The trouble comes from people making question-answering LLMs, which for obvious reasons are supposed to contain all the details necessary to pass a pop quiz. This is fundamentally at-odds with making shit up. (It's also not very good at answering questions, so they should really focus on training a network that can evaluate text instead of training a network on that text.)
Image AI seems entirely focused on making shit up, which makes the blatant overfitting in MidJourney a head-scratcher. Knowing what Darth Vader looks like is a non-event. Everyone knows what Darth Vader looks like, and everyone knows he correlates strongly with laser-swords. Even being able to draw vaguely cinematic frames is whatever, because it turns out a lot of things look like a lot of other things. But some of those Dune examples are trying to pass a pop quiz. That's just incorrect behavior.

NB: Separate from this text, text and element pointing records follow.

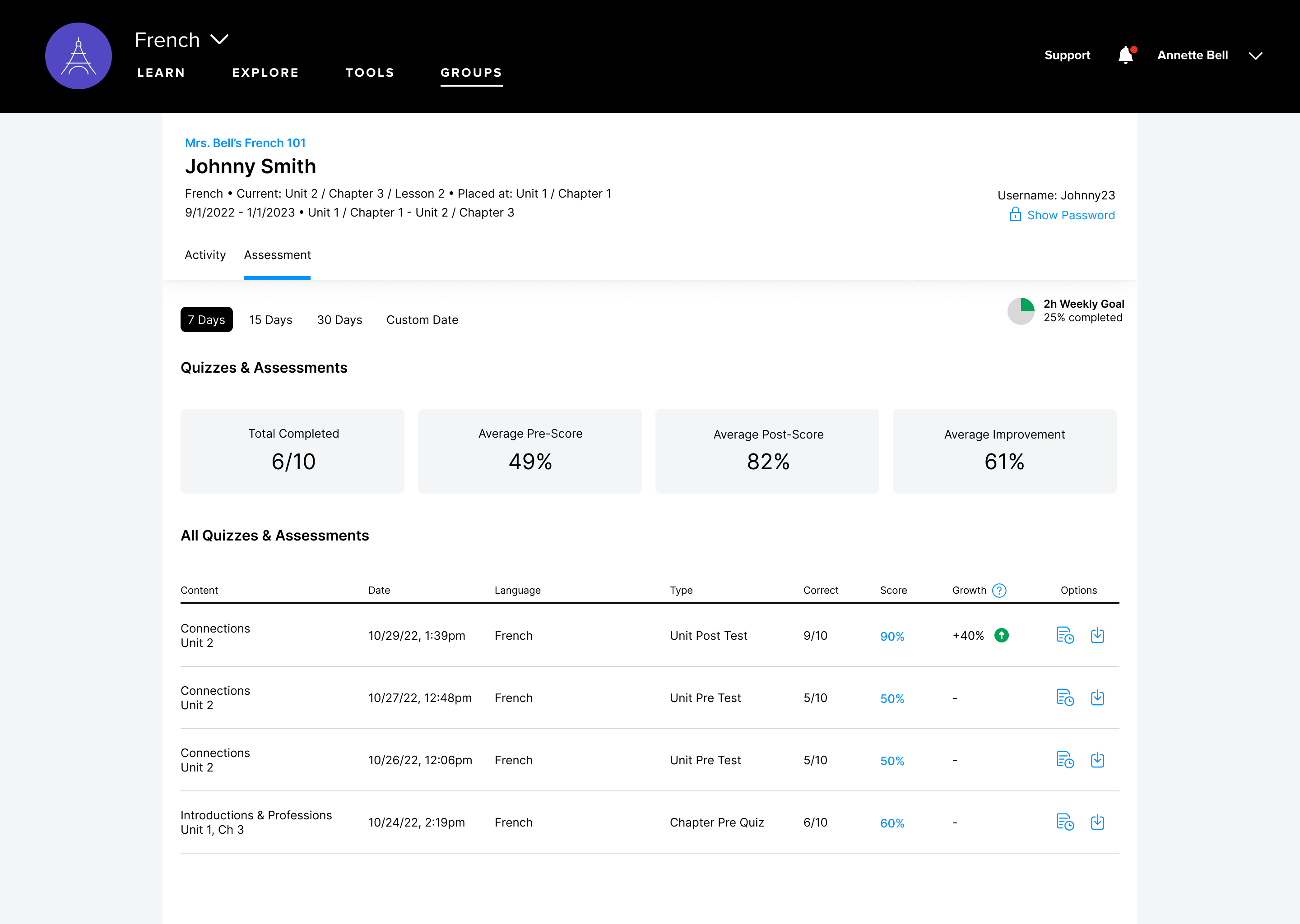Click the French course Eiffel Tower logo
1300x924 pixels.
[79, 55]
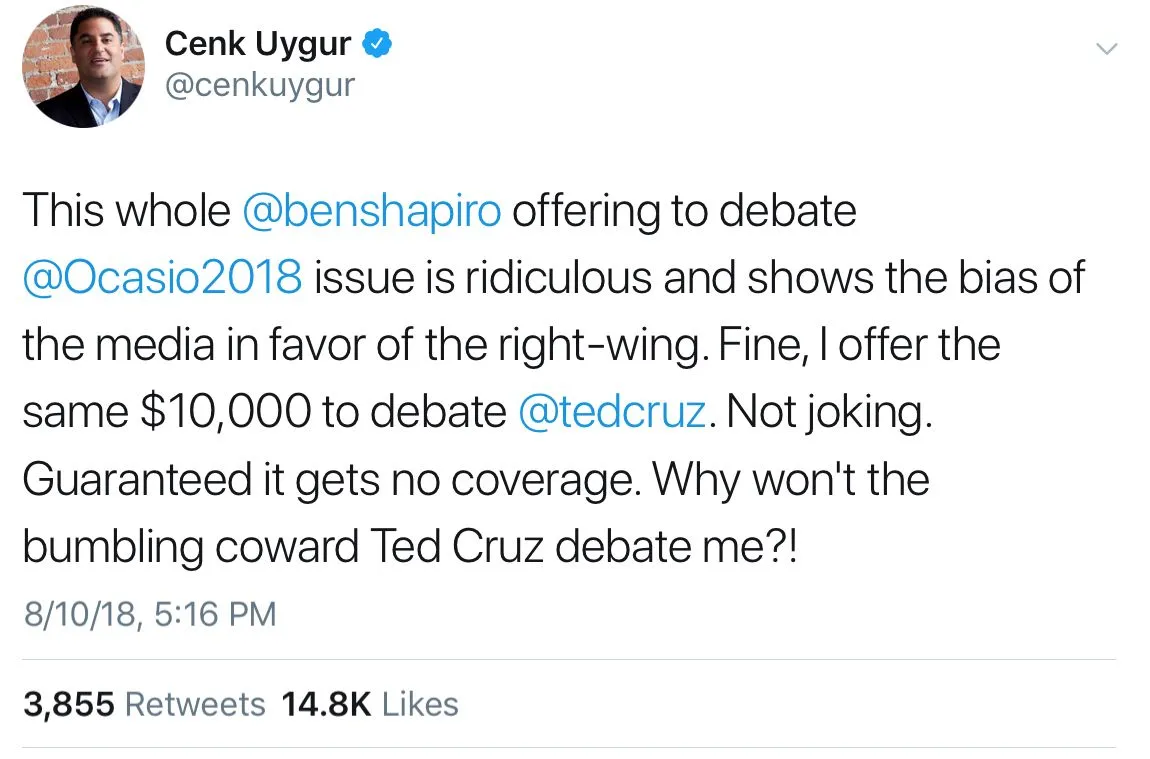Click "This whole" at the tweet's start
The image size is (1150, 759).
[x=126, y=211]
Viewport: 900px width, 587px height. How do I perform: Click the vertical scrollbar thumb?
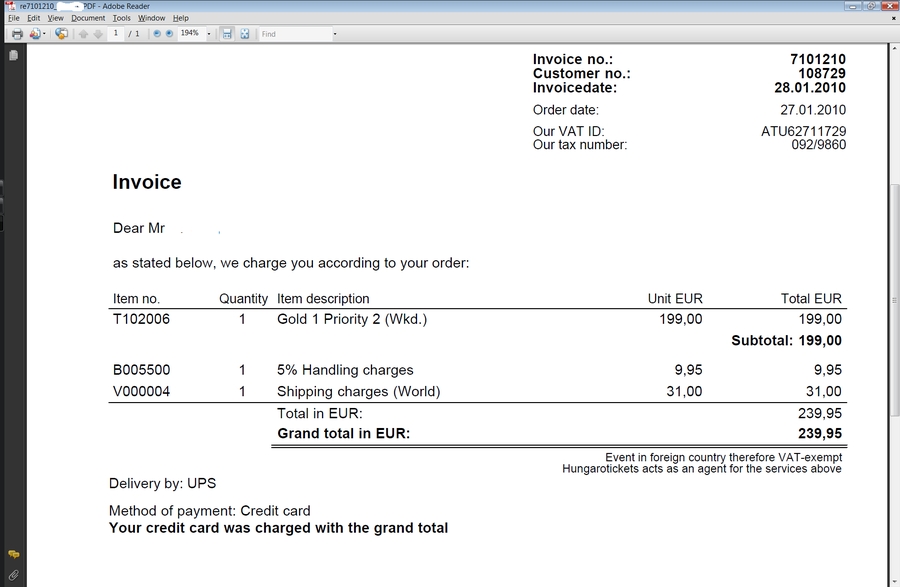coord(892,300)
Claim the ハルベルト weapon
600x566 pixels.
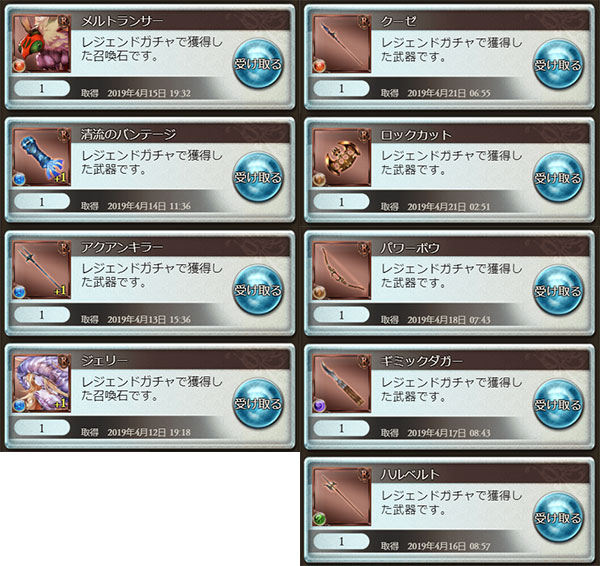pyautogui.click(x=558, y=517)
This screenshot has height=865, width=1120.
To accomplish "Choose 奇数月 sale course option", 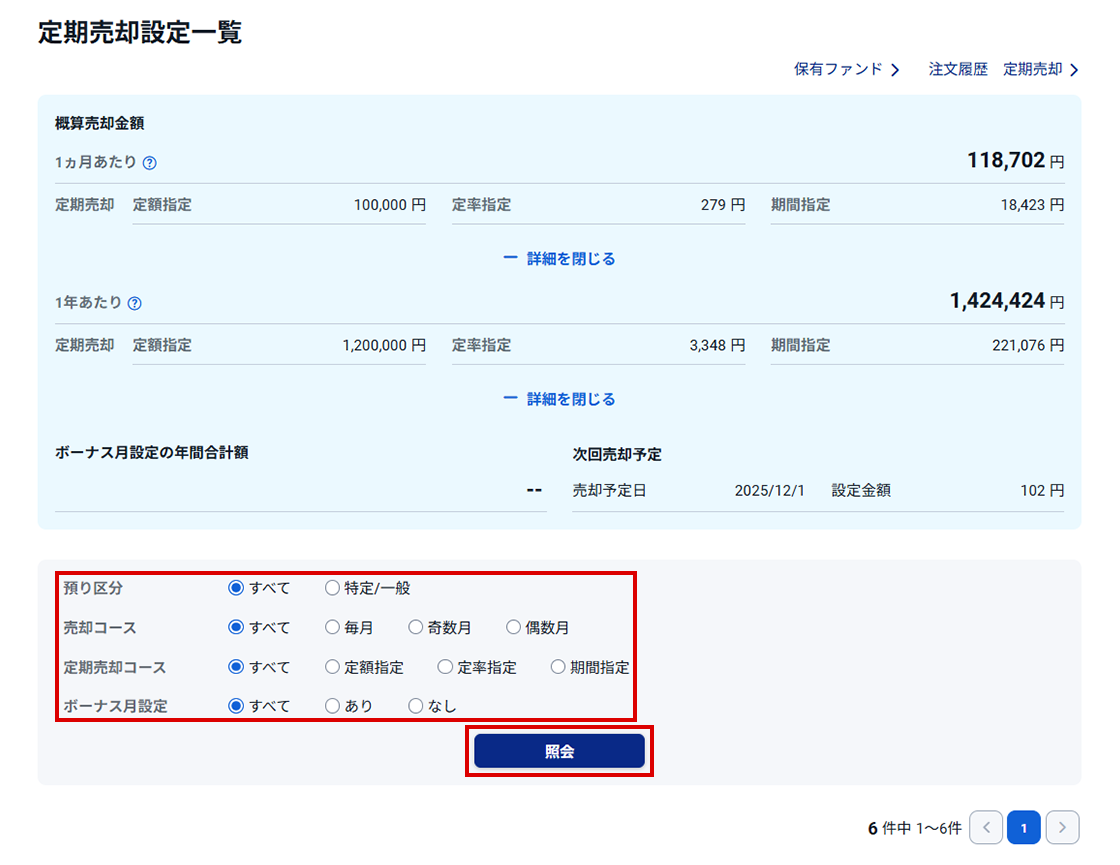I will click(x=416, y=628).
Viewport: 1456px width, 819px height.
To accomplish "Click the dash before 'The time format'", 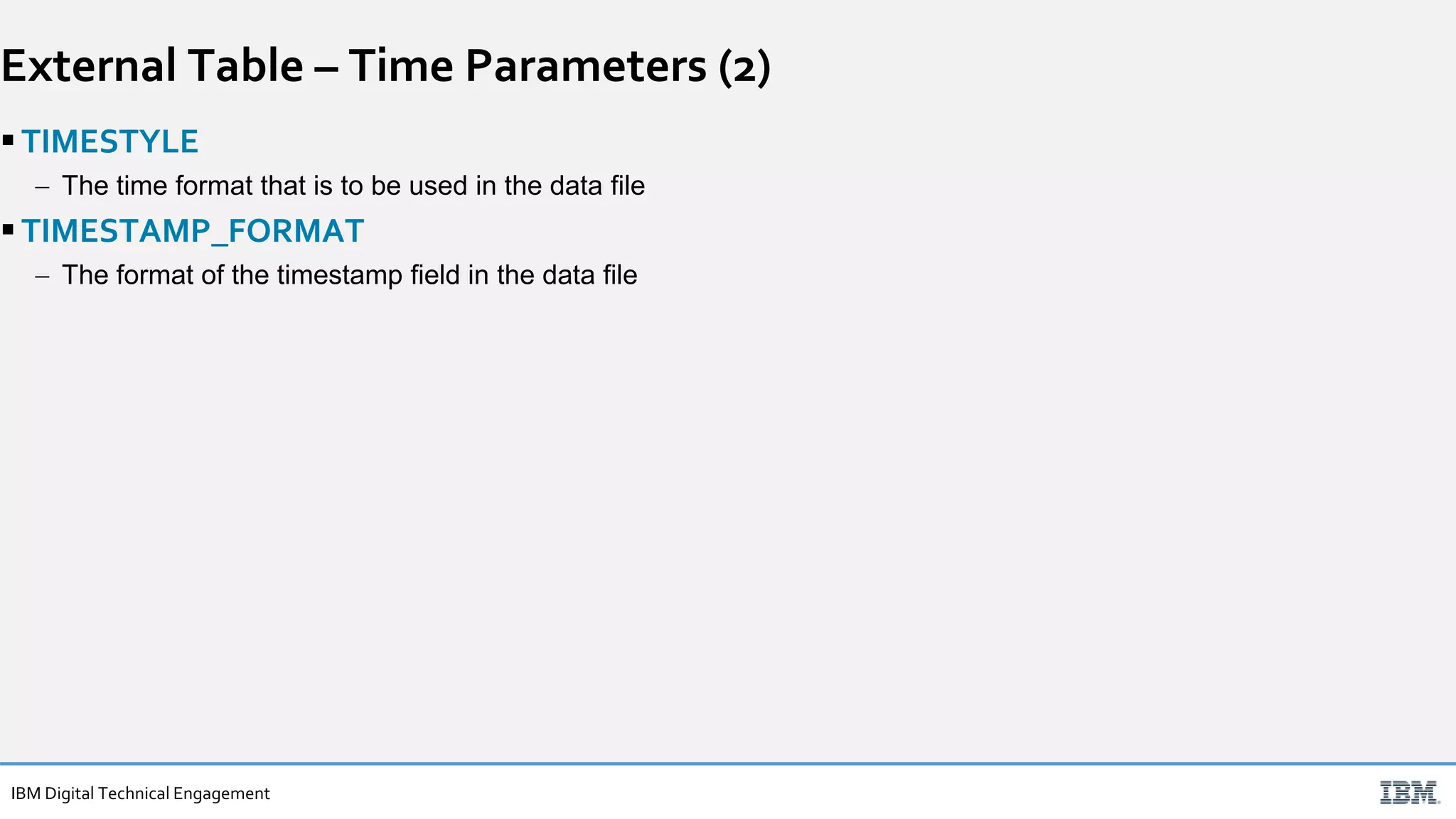I will click(43, 188).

The draw-anything machine should absolutely be able to draw frames that look like they're from Denis Villeneuve's adaptation. Key words: look like. Floppy hair, muted colors, recognizable specific actors, sure. Probably even matching the framing of one shot or other, because again, movies look like movies. But if any specific frame is simply being reproduced, the process has gone wrong. That's simply not what it's for.
It seems though that in the long run, the line between a human reading Shakespeare and coming up with their own version and computer doing the same will be thinner and thinner. After all we are really just biological computers. One could imagine a computer "thinking" of things the same "way" that we do. What then?
One could imagine a computer “thinking” of things the same “way” that we do.
One can imagine it, but that's been the impossible nut to crack ever since the first computers. People were saying that artificial intelligence (what we now want to call AGI instead) was 5 years away since the 1970s, if not earlier.
The new generative systems seem intelligent, but they're just really good at predicting the next word. There's no consciousness there. As good as LLMs are, they can't plan for the future. They don't have goals.
The only interesting twist here is that consciousness / free will might not really exist, at least not in the form most people think of it. So, maybe LLMs are closer to being "thinking" computers not because they're getting closer to consciousness / free will, but because we're starting to realize free will was an illusion all along.
I'd be careful with the plagiarism argument. People uploaded content to Meta/reddit and tons of other where the use term allow them to make commercial usage of the content you uploaded and it's derivative. Not sure whether these use terms have been challenged in court but Meta and others has a massive database of image they can use to train their AI and reuse commercially. Artists knew it was going to happen when they started to post content on insta.
We do still have an issue though being able to generate Sailor Moon or the Simpson means they have copyrighted data in their training dataset, and it's a serious risk for free/libre model (while Meta is big enough to tell Toei animation to fuck off.)
Fascinating! I often wondered if corporations used hyper-specific prompts in an effort to get an image as close as possible to the original so they could blame the image generator for plagiarism, (then sue them and naturally get a crap ton of money from doing so), but the prompts used here seem very generic, yet beat an uncanny resemblance to these screencaps.
There is some debate about the ethics of it, but supposedly there should be no legal problem with using copyrighted images for a dataset so long as the outputs are transformative (i.e. don't resemble any one image too closely). I wonder if there's anything the developers can do anything to prevent it, or if it's just something an image model will inevitably do.